Start by creating empty vectors:

samp_mean <- rep(NA, 50)
samp_sd <- rep(NA, 50)
n <- 60

Now for the “loop”:

for(i in 1:50) {
  samp <- sample(population, n)
  samp_mean[i] <- mean(samp)
  samp_sd[i] <- sd(samp)
}

Finally, construct the confidence intervals:

lower_vector <- samp_mean - 1.96 * samp_sd / sqrt(n)
upper_vector <- samp_mean + 1.96 * samp_sd / sqrt(n)
c(lower_vector, upper_vector)
##   [1] 1424.514 1351.310 1396.667 1367.645 1403.375 1373.508 1292.319 1346.705
##   [9] 1450.274 1379.100 1299.914 1434.638 1549.134 1466.914 1366.673 1368.764
##  [17] 1375.325 1325.794 1358.073 1393.510 1444.535 1431.244 1429.687 1345.474
##  [25] 1405.105 1415.175 1375.313 1295.793 1301.863 1380.670 1347.793 1444.591
##  [33] 1294.120 1355.745 1432.832 1335.027 1283.136 1328.442 1341.111 1489.160
##  [41] 1437.870 1476.534 1421.674 1409.941 1320.915 1292.525 1363.032 1296.496
##  [49] 1283.813 1449.983 1703.853 1601.223 1655.000 1686.155 1592.525 1663.225
##  [57] 1501.048 1551.995 1692.859 1626.833 1519.753 1674.562 1833.732 1714.153
##  [65] 1576.794 1632.770 1641.542 1524.639 1599.893 1659.223 1709.898 1695.423
##  [73] 1785.313 1555.693 1654.295 1656.158 1641.354 1522.741 1536.737 1626.464
##  [81] 1604.141 1707.109 1543.314 1597.955 1717.768 1549.507 1526.831 1561.891
##  [89] 1541.856 1774.407 1696.930 1741.066 1863.493 1646.159 1555.318 1506.342
##  [97] 1615.968 1545.304 1514.920 1699.917

On your own

plot_ci(lower_vector, upper_vector, mean(population))

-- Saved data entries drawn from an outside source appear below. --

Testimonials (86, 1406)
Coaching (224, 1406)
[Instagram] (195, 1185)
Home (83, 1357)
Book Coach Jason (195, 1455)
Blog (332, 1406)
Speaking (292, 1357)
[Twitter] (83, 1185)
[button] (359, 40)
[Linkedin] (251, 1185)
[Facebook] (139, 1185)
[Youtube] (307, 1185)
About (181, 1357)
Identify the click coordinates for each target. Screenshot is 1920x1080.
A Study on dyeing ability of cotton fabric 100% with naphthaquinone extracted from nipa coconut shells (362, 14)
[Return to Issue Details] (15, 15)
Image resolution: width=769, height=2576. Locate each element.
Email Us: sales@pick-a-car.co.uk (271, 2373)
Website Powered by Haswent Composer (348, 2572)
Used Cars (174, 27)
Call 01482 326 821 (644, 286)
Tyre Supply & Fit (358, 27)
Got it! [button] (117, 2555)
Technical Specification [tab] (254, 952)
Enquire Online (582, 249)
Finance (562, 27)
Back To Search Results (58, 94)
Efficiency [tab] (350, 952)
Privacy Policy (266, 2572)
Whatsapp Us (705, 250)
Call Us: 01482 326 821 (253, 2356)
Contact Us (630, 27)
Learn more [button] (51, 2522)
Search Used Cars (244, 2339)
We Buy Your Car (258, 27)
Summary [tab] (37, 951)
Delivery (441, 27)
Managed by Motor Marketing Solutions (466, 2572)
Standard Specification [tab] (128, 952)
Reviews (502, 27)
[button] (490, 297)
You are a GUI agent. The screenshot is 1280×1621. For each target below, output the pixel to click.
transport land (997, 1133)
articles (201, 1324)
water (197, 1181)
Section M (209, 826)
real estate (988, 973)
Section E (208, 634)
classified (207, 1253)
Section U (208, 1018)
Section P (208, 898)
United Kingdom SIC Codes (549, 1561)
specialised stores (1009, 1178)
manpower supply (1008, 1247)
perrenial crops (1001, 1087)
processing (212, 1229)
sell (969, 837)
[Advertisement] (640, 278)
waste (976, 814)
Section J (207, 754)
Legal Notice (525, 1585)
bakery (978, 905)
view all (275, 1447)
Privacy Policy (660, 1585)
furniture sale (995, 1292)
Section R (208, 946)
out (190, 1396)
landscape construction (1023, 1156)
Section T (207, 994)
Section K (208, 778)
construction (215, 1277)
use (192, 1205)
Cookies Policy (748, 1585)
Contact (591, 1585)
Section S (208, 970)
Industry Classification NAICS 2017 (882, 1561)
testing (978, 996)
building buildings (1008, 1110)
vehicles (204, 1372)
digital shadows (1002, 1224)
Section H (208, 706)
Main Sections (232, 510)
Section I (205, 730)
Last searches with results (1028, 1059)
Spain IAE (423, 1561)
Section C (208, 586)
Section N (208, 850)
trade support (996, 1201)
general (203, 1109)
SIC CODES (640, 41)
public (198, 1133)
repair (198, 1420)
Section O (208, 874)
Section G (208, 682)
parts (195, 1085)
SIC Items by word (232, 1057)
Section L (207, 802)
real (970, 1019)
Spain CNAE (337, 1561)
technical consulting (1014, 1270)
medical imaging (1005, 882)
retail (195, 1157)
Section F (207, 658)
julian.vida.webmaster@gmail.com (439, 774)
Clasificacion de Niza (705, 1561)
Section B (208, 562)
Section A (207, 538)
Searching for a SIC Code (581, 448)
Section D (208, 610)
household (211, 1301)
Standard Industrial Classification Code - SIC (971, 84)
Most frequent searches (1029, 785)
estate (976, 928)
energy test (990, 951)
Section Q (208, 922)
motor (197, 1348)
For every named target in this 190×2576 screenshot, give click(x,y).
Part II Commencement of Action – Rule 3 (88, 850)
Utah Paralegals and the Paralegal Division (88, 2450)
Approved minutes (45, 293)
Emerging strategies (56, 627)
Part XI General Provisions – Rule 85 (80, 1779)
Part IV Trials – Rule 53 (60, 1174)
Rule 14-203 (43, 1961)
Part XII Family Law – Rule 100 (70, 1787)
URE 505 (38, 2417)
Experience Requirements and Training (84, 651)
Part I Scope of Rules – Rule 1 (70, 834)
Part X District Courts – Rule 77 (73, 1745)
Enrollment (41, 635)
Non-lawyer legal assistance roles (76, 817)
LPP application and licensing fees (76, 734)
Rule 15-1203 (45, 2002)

That was a really cool function. It looks like 4 out of our 50 confidence intervals did NOT contain the actual population mean

Now let’s try 90% confidence

qnorm(0.975, 0, 1)
## [1] 1.959964
qnorm(0.95, 0, 1)
## [1] 1.644854

So this time we will use the critical value 1.645

lower_vector2 <- samp_mean - 1.645 * samp_sd / sqrt(n)
upper_vector2 <- samp_mean + 1.645 * samp_sd / sqrt(n)
c(lower_vector2, upper_vector2)
##   [1] 1446.961 1371.392 1417.426 1393.240 1418.575 1396.789 1309.092 1363.202
##   [9] 1469.768 1399.007 1317.579 1453.918 1572.004 1486.781 1383.558 1389.978
##  [17] 1396.717 1341.773 1377.505 1414.862 1465.859 1452.473 1458.264 1362.367
##  [25] 1425.129 1434.540 1396.691 1314.030 1320.737 1400.421 1368.392 1465.687
##  [33] 1314.144 1375.208 1455.728 1352.262 1302.719 1347.201 1357.242 1512.082
##  [41] 1458.687 1497.791 1457.177 1428.923 1339.751 1309.706 1383.358 1316.490
##  [49] 1302.384 1470.067 1681.406 1581.141 1634.241 1660.560 1577.325 1639.944
##  [57] 1484.275 1535.498 1673.366 1606.926 1502.087 1655.282 1810.863 1694.286
##  [65] 1559.909 1611.555 1620.149 1508.661 1580.461 1637.871 1688.574 1674.194
##  [73] 1756.736 1538.800 1634.271 1636.794 1619.975 1504.504 1517.863 1606.712
##  [81] 1583.541 1686.013 1523.289 1578.492 1694.872 1532.272 1507.248 1543.132
##  [89] 1525.725 1751.485 1676.113 1719.809 1827.989 1627.177 1536.482 1489.160
##  [97] 1595.642 1525.310 1496.349 1679.833
plot_ci(lower_vector2, upper_vector2, mean(population))

This time 6 out of 50 were “misses”. It is hard to tell, but our confidence intervals should be narrower at the expence of our confidence getting lower. This is reflected by the increase in the number of intervals which do not contain the actual population mean.